Eliminating common vulnerabilities
Scrutinizing the details of cybersecurity vulnerabilities in business is, frankly, a scary proposition. Our national economy and, in fact, the world economy, relies on secure and efficient networking, and without it, businesses fail in all sectors. How, then, do we create a more secure net-world? Stop using email for business transactions, to begin with. There are many ways potential attackers can intrude on the privacy of a business, but by eliminating their easiest access points, email and human error, businesses slam the door in the faces of a majority of would-be hackers. The IBM Managed Security Services report cited above said in its explanation, "Our best defense is to revamp how we’ve been approaching security, and to move from constantly bombarded, isolated defensive positions to a united, intelligence-driven collaborative front against cybercrime."
The beespath solution
Within the real estate and mortgage industries, regulations like the TILA-RESPA Integrated Disclosure Rule (TRID, also known as the Know Before You Owe mortgage rule) and GSE's mandated closing data have created requirements for more information than ever before to be communicated quickly among the involved parties to a transaction. Proposed changes to TRID will involve even more rapid-fire communications, if they go into effect.

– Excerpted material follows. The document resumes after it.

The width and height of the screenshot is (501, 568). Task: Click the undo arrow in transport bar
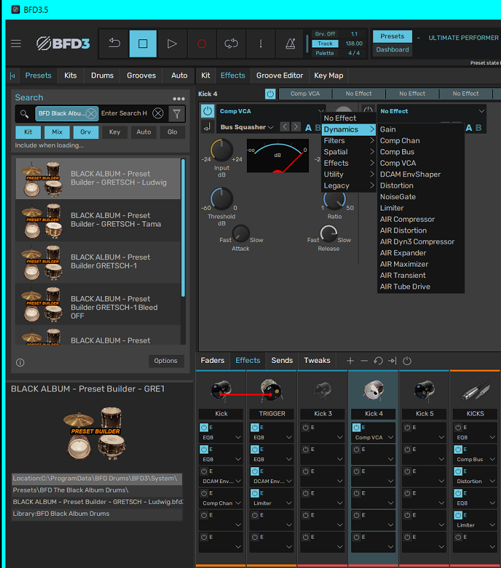(114, 43)
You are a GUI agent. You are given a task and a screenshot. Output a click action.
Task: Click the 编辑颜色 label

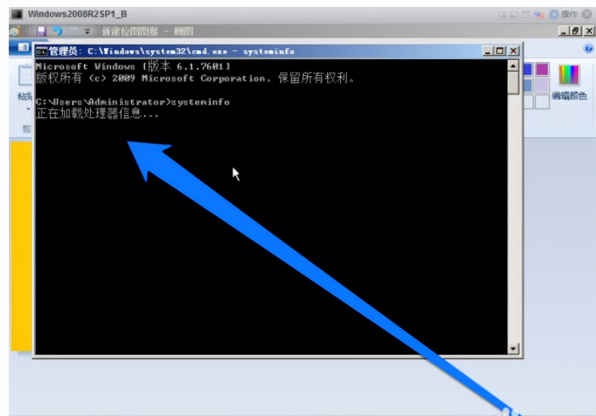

The most effective solution to preventing cybersecurity breaches is to isolate critical data by segmenting the communications network used by the involved parties. Much like the high-security ACH and SWIFT networks used by financial institutions to move large amounts of money and store data on the owners of that money, the BeesPath network offers an "enclosed space" for the participants in real estate transactions to exchange data and arrange secure transfer of funds.
Every user accesses the network using verified credentials, and all communications and documents are transmitted within the BeesPath network, using applications with BeesPath security protocols embedded in them. This eliminates human error because it prevents people from circumventing the protocols by using unauthorized or unsecured devices, or by accidentally exposing confidential data through email, chat, or another unsecured medium. It's like creating a soundproof, windowless room where all meetings about the transactions will take place, and that meeting room is inside of a secured facility monitored by a dedicated security team whose sole purpose is to watch over the interests of its clients in their meeting rooms.
Easysoft closingbridge-integrated suite
The Easy Soft suite of closing solutions are embedded and fully compliant with BeesPath ClosingBridge security protocols and offer convenient and efficient tools for every stage of closing a real estate transaction. With Easy Soft, lenders and settlement agents get a simple and streamlined way to produce and securely transmit required documents and forms, along with an encrypted online and mobile portal to access documents and communications from verified devices, and helpful extras like integrated loan auditing through Easy Soft's ComplianceAnalyzer. Confidential information stays confidential, compliance with TRID and GSE requirements is assured, and hackers are left out in the cold.